You'd warm slowly as the sun reached through the trees to fling gold coins on the creek and the birds carried on their endless discussions in the branches. Perhaps a garden snake would slip through the grass beside you like a thread pulled from a sweater. Once, when it was only Lyle and I at the swimming hole, a butterfly floated by on a leaf that had curled up at the edges like a hand holding its delicate rider, escaped, perhaps, from the Land of Oz. We didn't know then that they were our best days flowing on.
And we might talk about the future--about what we thought it would be. Years later, Lyle died in Vietnam. I found his name on the memorial, and others I'd known too, when I went to Washington a few years ago, the names of boys who swim in creeks in no one's memory now, all these decades down the river.
I miss those old days. I'm not saying change is bad, although some of it is. I remember my first home, though, on summer evenings when a thousand old moments come up out of the fields like seeds to blow across the lawn of my present home. There were trees then where it's only buildings now, trees that would turn and swell in the wind after a rain. We were at the edge of town, and out behind the garden we kept a field with horses. Nothing is prettier in the morning than horses in a field.

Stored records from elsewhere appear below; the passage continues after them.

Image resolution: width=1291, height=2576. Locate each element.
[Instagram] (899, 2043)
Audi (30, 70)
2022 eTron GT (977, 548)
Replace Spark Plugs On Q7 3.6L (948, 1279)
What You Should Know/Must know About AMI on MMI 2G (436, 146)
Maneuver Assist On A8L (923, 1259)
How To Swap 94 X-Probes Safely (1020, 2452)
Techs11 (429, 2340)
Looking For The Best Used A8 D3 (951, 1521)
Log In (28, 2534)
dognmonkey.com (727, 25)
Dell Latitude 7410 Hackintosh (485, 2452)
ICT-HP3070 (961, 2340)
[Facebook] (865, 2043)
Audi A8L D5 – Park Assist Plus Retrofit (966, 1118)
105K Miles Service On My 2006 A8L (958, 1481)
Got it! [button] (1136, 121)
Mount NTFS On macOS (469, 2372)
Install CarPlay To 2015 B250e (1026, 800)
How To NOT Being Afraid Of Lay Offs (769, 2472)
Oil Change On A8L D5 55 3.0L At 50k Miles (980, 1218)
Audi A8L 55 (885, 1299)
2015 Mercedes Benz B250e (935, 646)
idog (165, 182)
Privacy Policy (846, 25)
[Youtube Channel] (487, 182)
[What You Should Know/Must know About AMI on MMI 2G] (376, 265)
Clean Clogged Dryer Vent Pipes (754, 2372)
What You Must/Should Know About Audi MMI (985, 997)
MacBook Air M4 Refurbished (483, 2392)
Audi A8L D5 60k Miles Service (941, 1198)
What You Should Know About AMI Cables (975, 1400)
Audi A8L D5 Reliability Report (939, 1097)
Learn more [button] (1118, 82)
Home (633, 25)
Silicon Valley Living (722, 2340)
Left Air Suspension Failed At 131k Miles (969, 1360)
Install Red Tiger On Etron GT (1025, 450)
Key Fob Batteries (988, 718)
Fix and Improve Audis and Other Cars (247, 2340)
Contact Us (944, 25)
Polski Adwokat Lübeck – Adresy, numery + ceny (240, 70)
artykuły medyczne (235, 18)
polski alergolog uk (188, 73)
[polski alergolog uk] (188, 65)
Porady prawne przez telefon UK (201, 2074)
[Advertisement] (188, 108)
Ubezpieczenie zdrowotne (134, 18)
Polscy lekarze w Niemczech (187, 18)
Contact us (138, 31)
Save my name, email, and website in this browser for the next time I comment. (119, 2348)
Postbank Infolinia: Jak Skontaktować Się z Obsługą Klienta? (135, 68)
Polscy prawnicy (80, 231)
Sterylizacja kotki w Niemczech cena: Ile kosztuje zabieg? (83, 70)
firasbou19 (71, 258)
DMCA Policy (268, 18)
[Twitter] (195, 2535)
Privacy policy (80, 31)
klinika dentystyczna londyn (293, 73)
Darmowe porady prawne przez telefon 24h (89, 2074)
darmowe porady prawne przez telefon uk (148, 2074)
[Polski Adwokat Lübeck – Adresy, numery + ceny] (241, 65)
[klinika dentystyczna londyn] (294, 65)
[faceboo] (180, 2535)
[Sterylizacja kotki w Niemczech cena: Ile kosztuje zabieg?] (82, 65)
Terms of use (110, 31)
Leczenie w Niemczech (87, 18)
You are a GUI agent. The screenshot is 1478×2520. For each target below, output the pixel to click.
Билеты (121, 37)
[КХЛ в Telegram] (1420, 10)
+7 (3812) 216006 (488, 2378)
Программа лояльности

It is odd, the things that memory brings back in its partial way, a world in small pieces--a plate of cookies on the lawn in the evening, apples from the trees in the backyard, the day you got The Wizard of Oz. You just remember a few of the ripples, not the whole river. I don't know any writers, but I think that stories are ripples moving away down some vast river, and the words we find to describe our world, they are in the river too, swirling together and then apart.